I viaggiatori sanno reagire di fronte a un pericolo e a un’emergenza? Ne riconoscono i segnali? I dati raccolti e studiati su viaggi e sicurezza dal gruppo Preply
Viaggiare, e farlo in sicurezza. È questa la condizione migliore per garantirsi un periodo di vacanza e riposo. A indagare su questo binomio è uno studio pubblicato lo scorso luglio dal gruppo Preply, piattaforma per l’apprendimento delle lingue online, che ha effettuato un sondaggio coinvolgendo persone provenienti da 27 Paesi del mondo.
Reagire a una situazione di pericolo
Lo studio, che indaga su quanto gli intervistati sappiano reagire di fronte ad un pericolo mettendosi in sicurezza, ha rilevato alcuni dati utili. Tanti intervistati hanno segnalato episodi di pericolo: il 26% degli italiani ha dichiarato di aver già subito un’aggressione in un luogo pubblico, di cui il 18% in un bar, mentre il 12% ha riferito di aver avvertito il rischio di un rapimento.
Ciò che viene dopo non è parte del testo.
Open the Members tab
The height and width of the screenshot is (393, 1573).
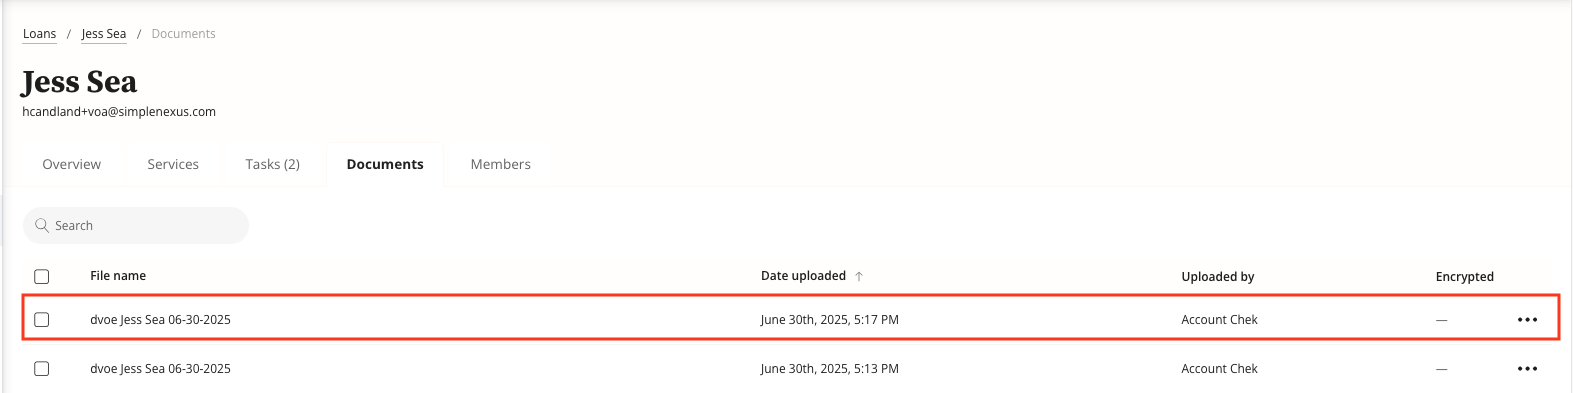[501, 164]
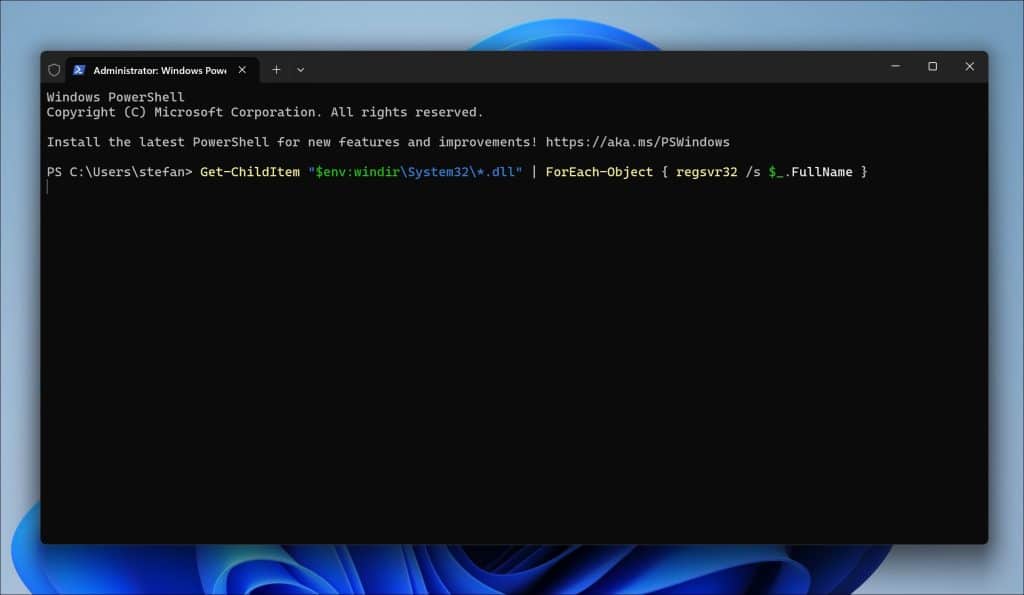1024x595 pixels.
Task: Click the admin shield icon in the title bar
Action: tap(53, 69)
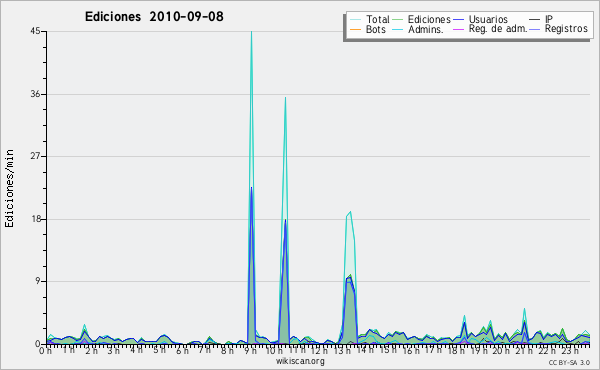Click the peak near 10 h 30

point(285,98)
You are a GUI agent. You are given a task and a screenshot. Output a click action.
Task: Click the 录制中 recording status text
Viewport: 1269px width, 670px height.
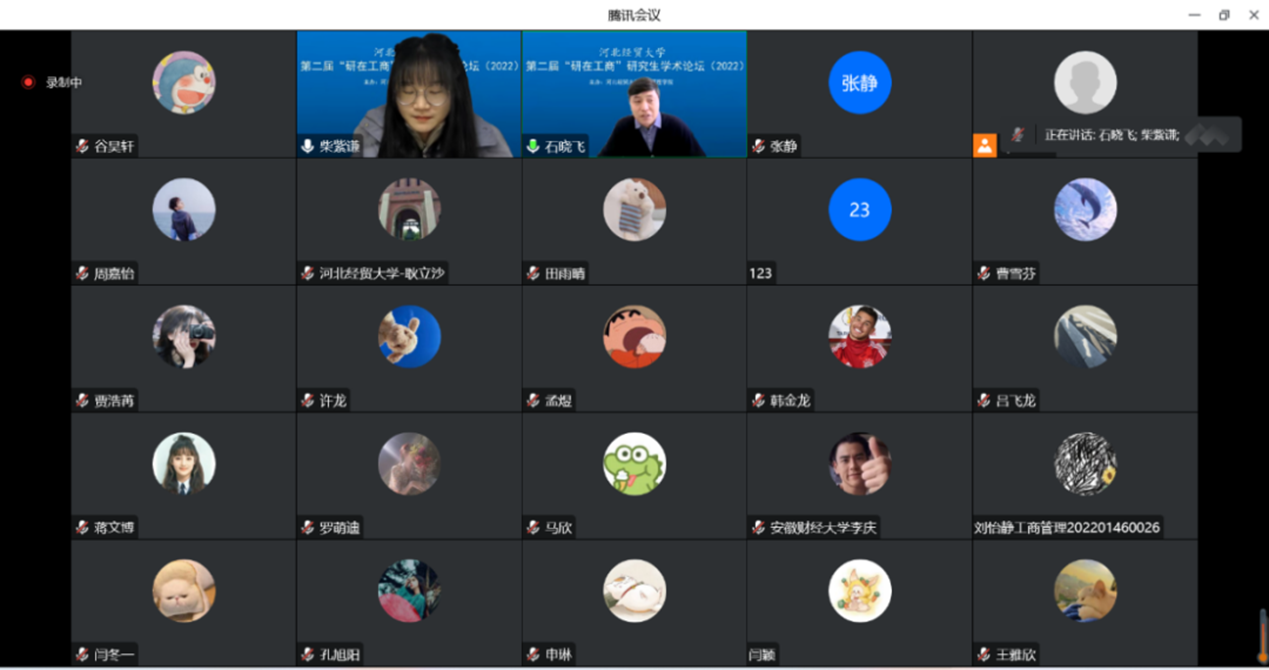point(64,82)
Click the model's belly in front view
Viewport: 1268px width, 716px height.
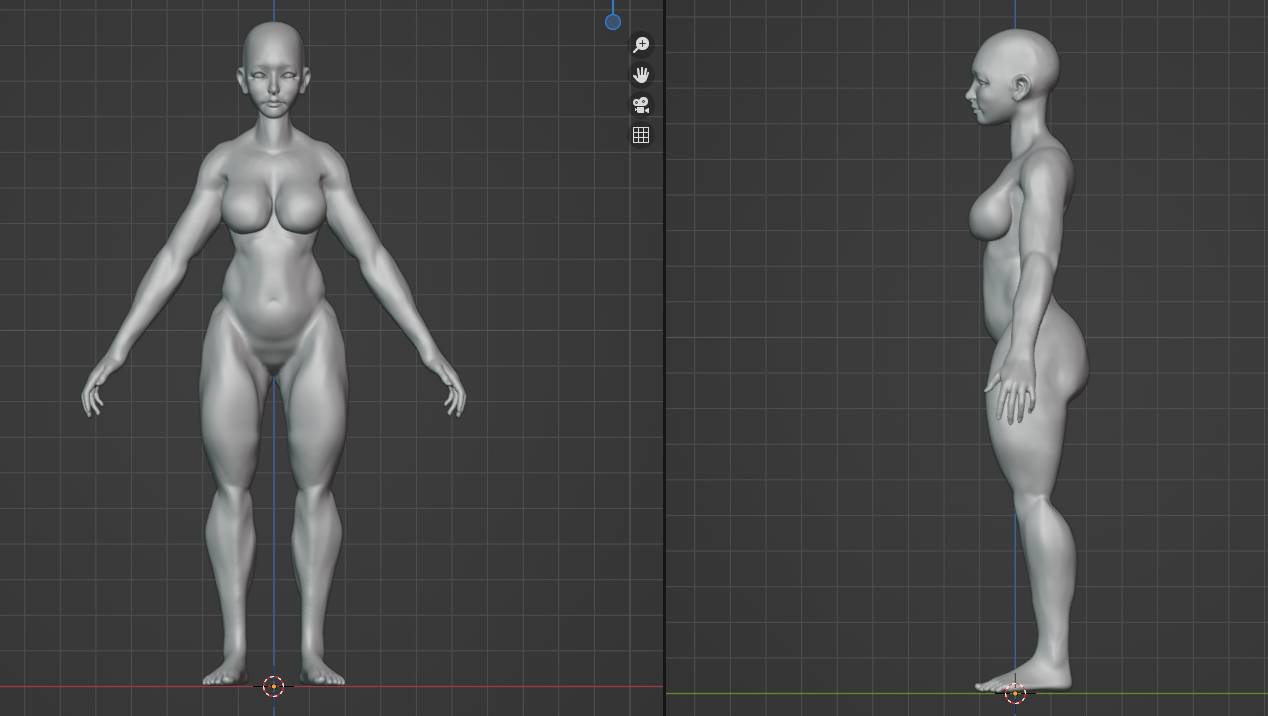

A fronte di queste circostanze, in Italia il 63% degli intervistati verifica prima di partire se la propria destinazione è sicura, e predispone condizioni di viaggio più serene. Prima della partenza, infatti, il 28% degli italiani controlla i numeri di emergenza locale e verifica i segnali e le frasi da usare in caso di violenza. Un comportamento praticato dal 48% dei viaggiatori, che posiziona l’Italia al 18esimo posto nella classifica mondiale di questo studio, dopo Germania, Francia, Spagna.
Viaggi e sicurezza: i segnali di emergenza
Per garantire la sicurezza è fondamentale conoscere i segnali di emergenza. Gesti, sigle da pronunciare, capaci di lanciare una richiesta d’aiuto rapida e comprensibile in qualunque luogo del mondo.
Il segnale più conosciuto dagli italiani è chiamare un numero di emergenza e ordinare una pizza, utilizzato dal 38% degli intervistati come metodo per segnalare un pericolo senza destare sospetti. Un altro metodo, nato negli Stati Uniti, è ordinare un Angel shot in un bar. Ordinato “liscio” si chiede al barista di accompagnare la persona alla propria macchina, “con ghiaccio” di chiamare un taxi, “con lime” di chiamare la polizia. Oppure si può utilizzare l’acronimo STAN (“Send The Authorities Now” ovvero “Manda le autorità ora”), inviandolo con un messaggio o pronunciandolo in una conversazione. Uno dei segnali meno utilizzati dagli italiani, solo l’11% lo conosce e riconosce, è “Chiedere di parlare con Angela”. Si tratta di un codice, nato a Londra, da utilizzare nei bar in caso di bisogno di aiuto. All’ultimo posto dei segnali conosciuti in Italia c’è quello di disegnare un punto nero sul palmo della mano. Un simbolo, lanciato nel 2015 nel Regno Unito, che serve a comunicare in modo silenzioso casi di violenza domestica e inviare una richiesta d’aiuto.
Percentuali che mostrano, tra gli italiani intervistati, una conoscenza limitata rispetto a questi metodi. Un dato che “sottolinea l’importanza di educare e sensibilizzare maggiormente la popolazione su queste tecniche cruciali per la sicurezza personale”, spiegano gli autori dello studio.
Il trend in salita del viaggiare da soli
L’esperienza del viaggio, però, può diventare la motivazione migliore per imparare a spostarsi in sicurezza. Condizione che non sembra limitare la voglia di viaggiare, anche da soli.
In base allo studio di Preply, in Italia il 60% degli intervistati ha viaggiato da solo almeno una volta. E tra chi ancora non l’ha fatto, il 18% dice di valutare di farlo in futuro. Mentre, tra coloro che viaggiano in compagnia non manca chi si ritaglia del tempo per svolgere attività da soli. Percentuali che collocano anche stavolta l’Italia al 18esimo posto, nella classifica stilata da Preply. Un trend in salita in tema di viaggi e sicurezza.